CSPM — Watching the Watchers

Cloud Security Posture Management tools continuously scan your cloud environment for misconfigurations, compliance violations, and drift from security baselines. AWS Security Hub, Azure Defender for Cloud, GCP Security Command Center — each provider has a native option, and third-party tools like Prowler, ScoutSuite, and Wiz fill the gaps. You can’t secure what you can’t see, and cloud environments change fast enough that manual auditing is a losing game.

How It Gets Exploited

S3 Bucket Misconfigurations

The classic. A bucket created with public access, or a bucket policy that grants s3:GetObject to *. Automated scanners trawl the internet for these constantly. The data inside has included customer PII, medical records, military intelligence, and source code. AWS has added increasingly aggressive guardrails (S3 Block Public Access, account-level defaults), and people still find ways to misconfigure them.

Over-Permissive IAM

When a developer needs access quickly, the path of least resistance is a broad policy. AdministratorAccess attached to a service account that runs a single Lambda function. A role assumable by any principal in the account. Permissions that were “temporary” three years ago. The principle of least privilege isn’t just a CISSP talking point — it’s the single most effective control in cloud security. CIS Benchmarks for AWS, Azure, and GCP all flag overpermissive IAM as a critical finding.

Instance Metadata Service Exploitation

The metadata service at 169.254.169.254 is how cloud instances discover their own identity, network configuration, and — critically — temporary security credentials. If an application running on that instance has an SSRF vulnerability, an attacker can query the metadata service through the application and steal those credentials. AWS IMDSv2 mitigates this by requiring a session token, but IMDSv1 is still the default in many configurations. MITRE ATT&CK T1552.005 documents this technique explicitly.

Credential Leaks in CI/CD

Hardcoded AWS access keys in GitHub repos. Service account JSON files committed to version control. Environment variables logged to plaintext CI output. The CISA advisory on CI/CD security risks has flagged this pattern repeatedly. Automated scrapers find exposed credentials within minutes of a public commit.

What You Can Do

Know where the line is. Read your cloud provider’s shared responsibility documentation. Understand exactly what they secure and what’s on you. If you’re running IaaS, you own more than you think.

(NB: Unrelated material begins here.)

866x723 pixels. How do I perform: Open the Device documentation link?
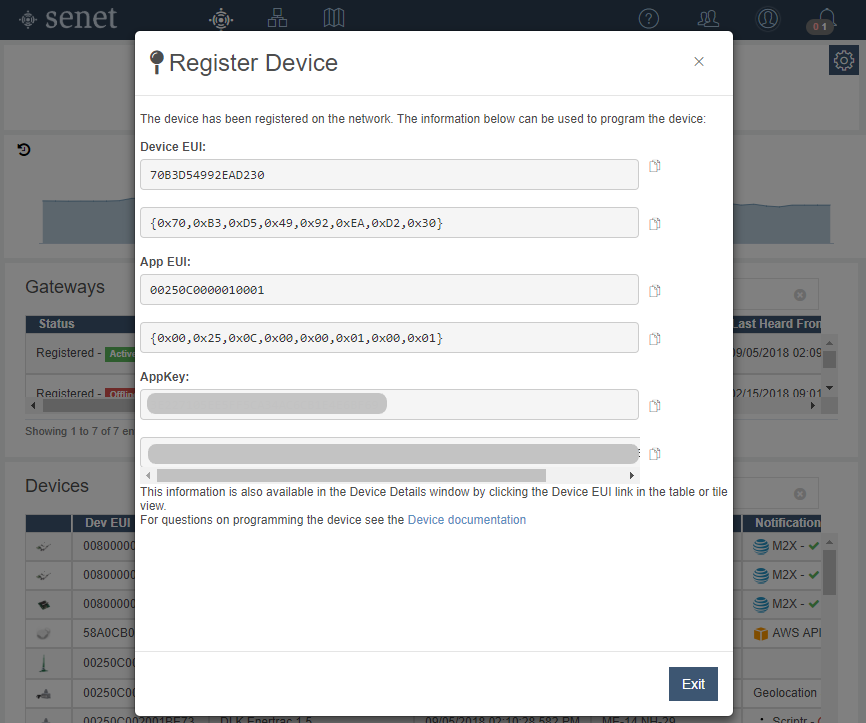pos(466,520)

Enforce least privilege IAM. Every role, every policy, every service account — scope it to exactly what’s needed. Use IAM Access Analyzer (AWS), Entra ID access reviews (Azure), or IAM Recommender (GCP) to find and remove excess permissions. No principal should have *:* unless you can justify it in writing.

Enable logging and don’t turn it off. AWS CloudTrail, Azure Activity Log, GCP Cloud Audit Logs — these are your forensic record. If someone compromises your environment and you don’t have logging enabled, you won’t know what they did or when they did it. Ship logs to a separate account that the compromised environment can’t modify.

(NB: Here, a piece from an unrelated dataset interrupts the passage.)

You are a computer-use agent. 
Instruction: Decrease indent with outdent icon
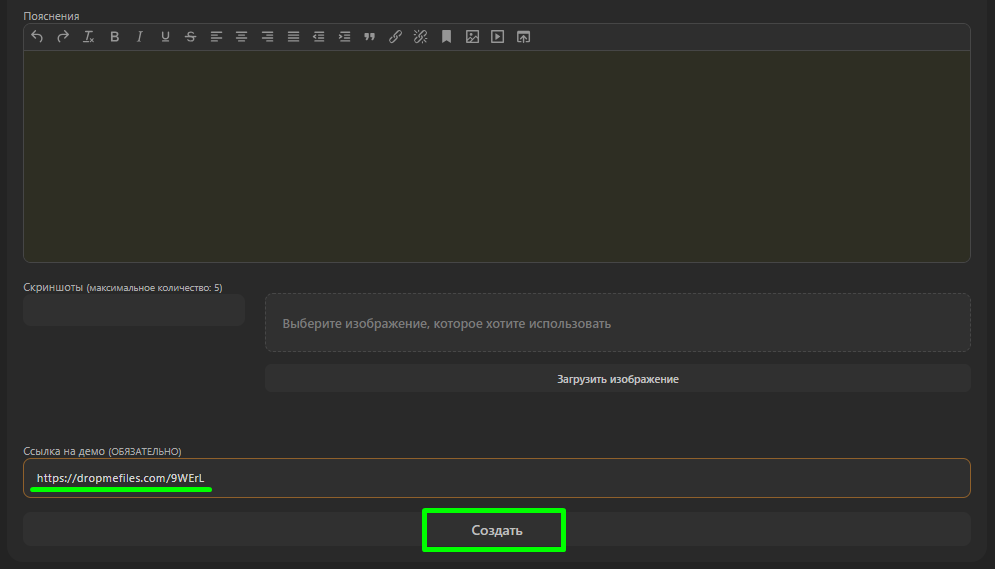[319, 37]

Apply CIS Benchmarks. The Center for Internet Security publishes free, detailed benchmarks for AWS, Azure, and GCP. They tell you exactly what to configure and why. Run them. Remediate. Run them again.

Use CSPM tooling. Automated posture management catches the drift that manual reviews miss. Whether it’s native (Security Hub, Defender for Cloud) or third-party, continuous scanning is non-negotiable in environments that change hourly.

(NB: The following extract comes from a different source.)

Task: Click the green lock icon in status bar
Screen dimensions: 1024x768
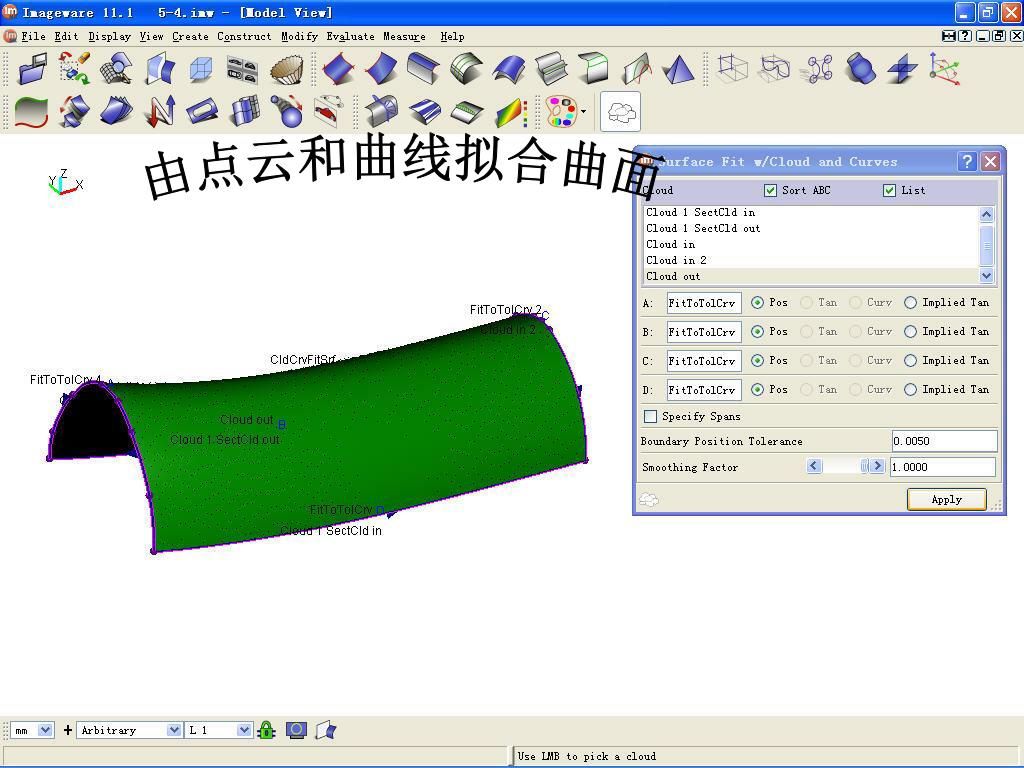Action: point(266,729)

Block public access by default. S3 Block Public Access at the account level. Azure Storage default to private. GCP uniform bucket-level access. Make public access an explicit, documented exception — not a default.

Enforce IMDSv2. If you’re running EC2, require IMDSv2 at the instance level or the account level. It’s one setting that eliminates an entire class of credential theft attacks.